Quote From: chicagogal123This makes me so angry that everyone is so against Rafael and that he is being made to feel that his punishments are "too extreme." Rafael - YOU ARE DOING THE RIGHT THING FOR YOUR DAUGHTER!
I was EXACTLY like Rafael and Trisha's 13-year-old daughter, and my father was exactly like Rafael. Her story mirrors mine almost exactly. I can't even count how many times I was sent to bed without dinner. How many times I was called stupid, fat, etc. How many times I had to go out in our front yard in the summer to pick every dandelion out, and then get pulled around the yard by my hair to every dandelion I missed. How many times I was grounded for A-'s (in honors classes)! I even got a B+ in gym one time and was grounded for a month. I have been hit, slapped, have had things thrown at me by my father, etc.
He also always said of my mother, that she "let us kids walk all over her."
And hearing their daughter's words and thoughts brings back all of the feelings I remember having at the time as well. I hated myself, I hated my father, I wished I was dead, etc. I also was the oldest of 3 (I have 2 younger brothers), and he always seemed to be hardest on me.
However, looking back now that I am 30, my father did absolutely everything right. In the end, he raised a very straight, honorable, honest, and intelligent daughter. That is what it is all about. After witnessing how I (and my brothers) have turned out, I I have learned that parenting through fear WORKS. I graduated with straight A's from high school, and with straight A's magna cum laude from a very prestigious university. I was always on honor roll, and was well-rounded, very involved with sports and music. I have NEVER even tried drugs, smoking, or alcohol. I never slept around or even had pre-marital sex. Now I have a great job and own a house with my loving husband.

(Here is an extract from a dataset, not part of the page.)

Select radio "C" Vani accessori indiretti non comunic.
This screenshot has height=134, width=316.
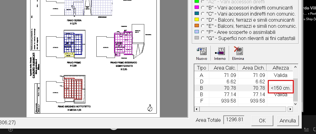pyautogui.click(x=203, y=14)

Rafael - keep it up. Even though your daughter may not realize it now, you are doing the best thing for her. I wish I could take back the feelings of hatred I had for my father when I was Rafael's daughter's age. I just wasn't old enough to realize at the time that he was doing the absolute right thing to raise a great daughter. If your child is terrified of you, you are probably raising a great kid. Unless you want your kid getting terrible grades, drinking, smoking, on drugs, and sleeping around, discipline and fear are key. I only wish all parents understood what Rafael and my father did.

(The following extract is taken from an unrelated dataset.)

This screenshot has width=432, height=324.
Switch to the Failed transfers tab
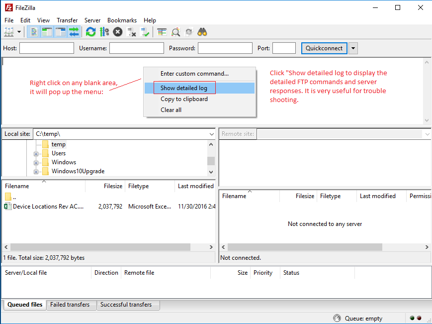click(70, 305)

Thank-you for your honest post. A lot of us forget what it was to be a self-centered child. Once a person becomes a parent, they realize what an important role a parent plays in the life of a child.
Your father cared a lot about your success in the world. After dealing with an impossible parent, the child usually becomes stronger and more immune to people out in the world that have abrasive personalities. I believe children with impossible parents grow up with a keen ability to deal with difficult people. It is better to have a parent who is invested in you and your success, than one who is emotionally absent. How many parents are just setting their children in front of a television to teach them morals, and how many parents are just letting their child walk past them on their way to their rooms after school without any concern for how the child’s day went.
It is amazing that nobody in the audience that day had a problem with the fact that the daughter would not give her dad a hug! All he asked for when she arrived home was a hug from his child and she said no. It appears that she is the one who actually defines their relationship.
I don’t think that woman who described proper discipline knows what she is talking about. Given the appearance of that child, I would say missing supper is a very appropriate punishment. I don’t think gathering stones in the yard will hurt her too badly as she looks as if she needs some exercise as well. Taking away radio and computer is as silly as punishment, because poor children might not have those in the first place so it basically says that children who have video games and computers have them because they are better behaved.
I believe that the dad cares about the daughter. He wants her to learn to get a long with people and although I do not recall them saying that he called her fat, I imagine that he also worries how other people will treat her in life if she is overweight.
So what should we do? Give even more control to ungrateful child? Maybe a night in a foster home might bring her back to reality and make her realize what abuse really is.